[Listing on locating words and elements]

§

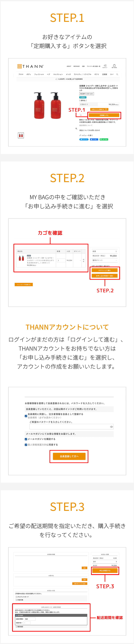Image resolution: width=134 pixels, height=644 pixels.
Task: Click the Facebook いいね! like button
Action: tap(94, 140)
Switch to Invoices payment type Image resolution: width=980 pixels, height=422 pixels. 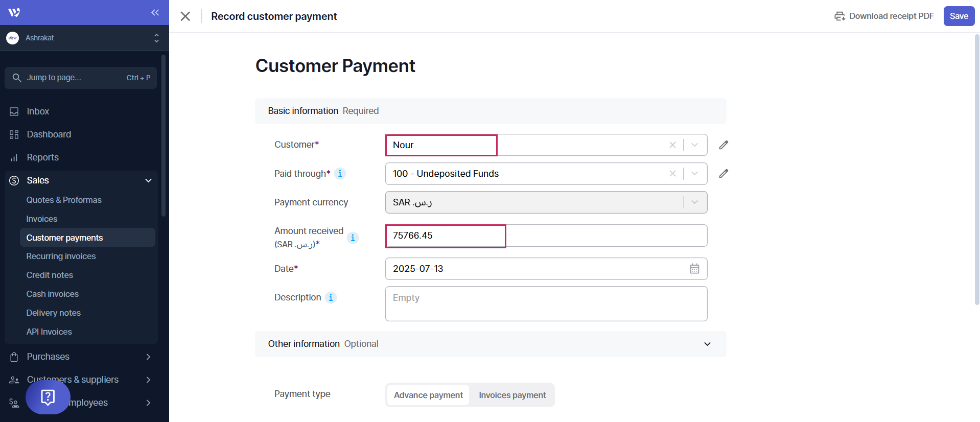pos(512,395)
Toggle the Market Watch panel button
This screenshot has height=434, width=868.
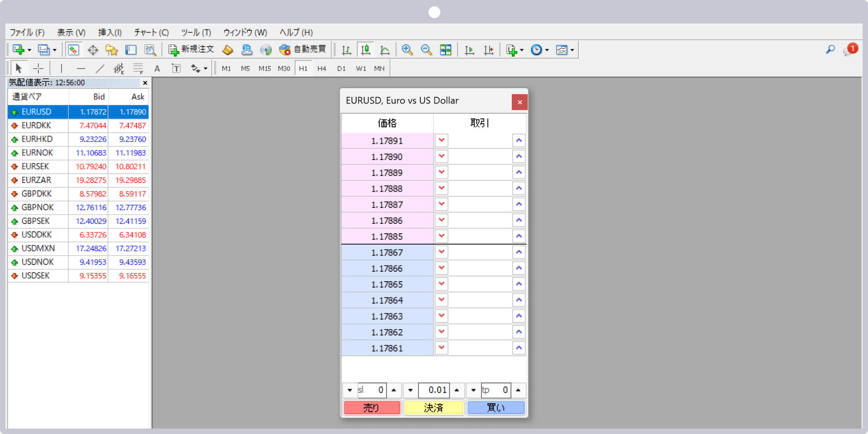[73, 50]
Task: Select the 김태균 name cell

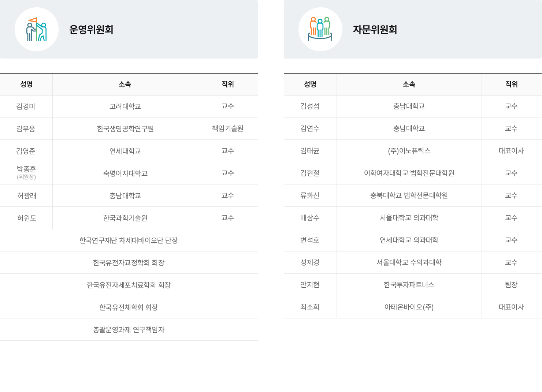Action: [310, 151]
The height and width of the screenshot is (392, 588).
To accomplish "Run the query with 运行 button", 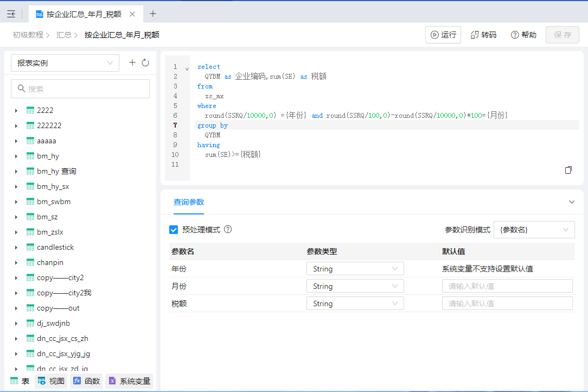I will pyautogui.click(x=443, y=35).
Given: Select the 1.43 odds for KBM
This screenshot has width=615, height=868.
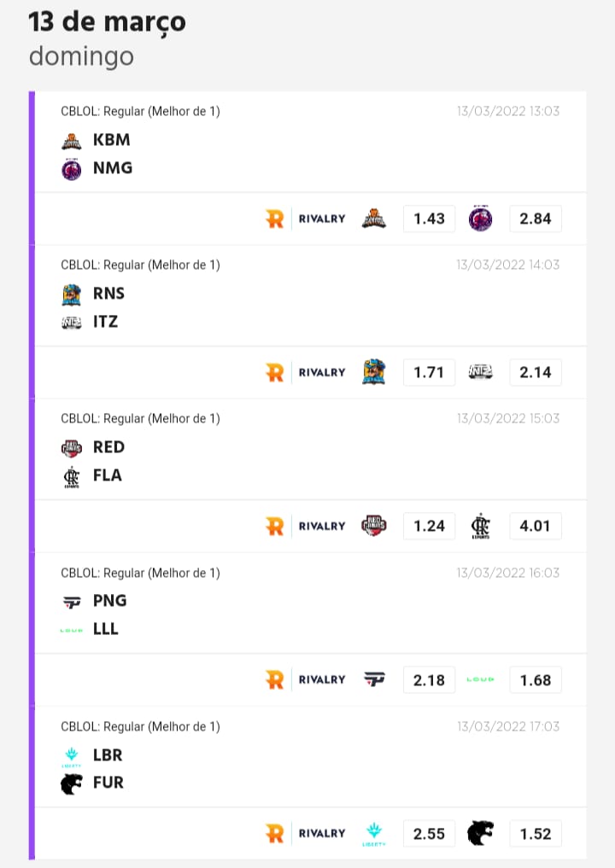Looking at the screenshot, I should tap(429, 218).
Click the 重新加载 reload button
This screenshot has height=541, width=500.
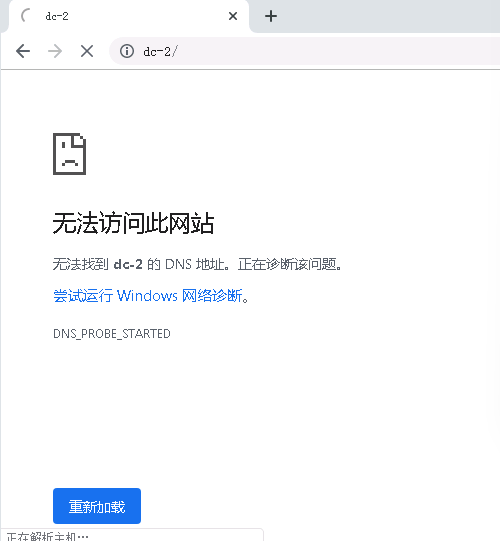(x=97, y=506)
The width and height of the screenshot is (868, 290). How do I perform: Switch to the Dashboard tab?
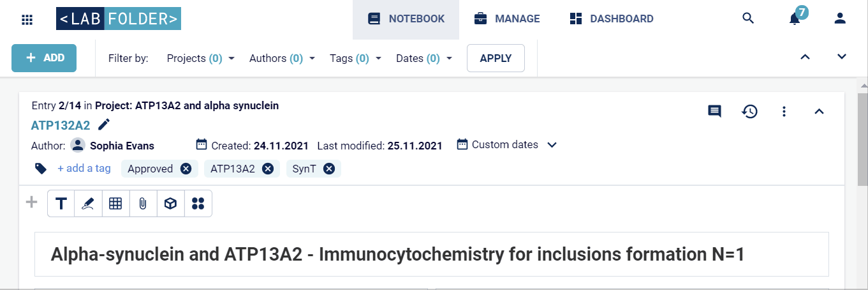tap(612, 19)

§

What you should do
Reproduce the listing from the line containing "Click the 重新加载 reload button" through the end of the listing, with "Dashboard" switched to "Overview" and everything else unchanged. Omit the pictures from the answer.

The reply
Click the 重新加载 reload button
This screenshot has height=541, width=500.
(x=97, y=506)
The width and height of the screenshot is (868, 290). How do I perform: Switch to the Overview tab?
tap(612, 19)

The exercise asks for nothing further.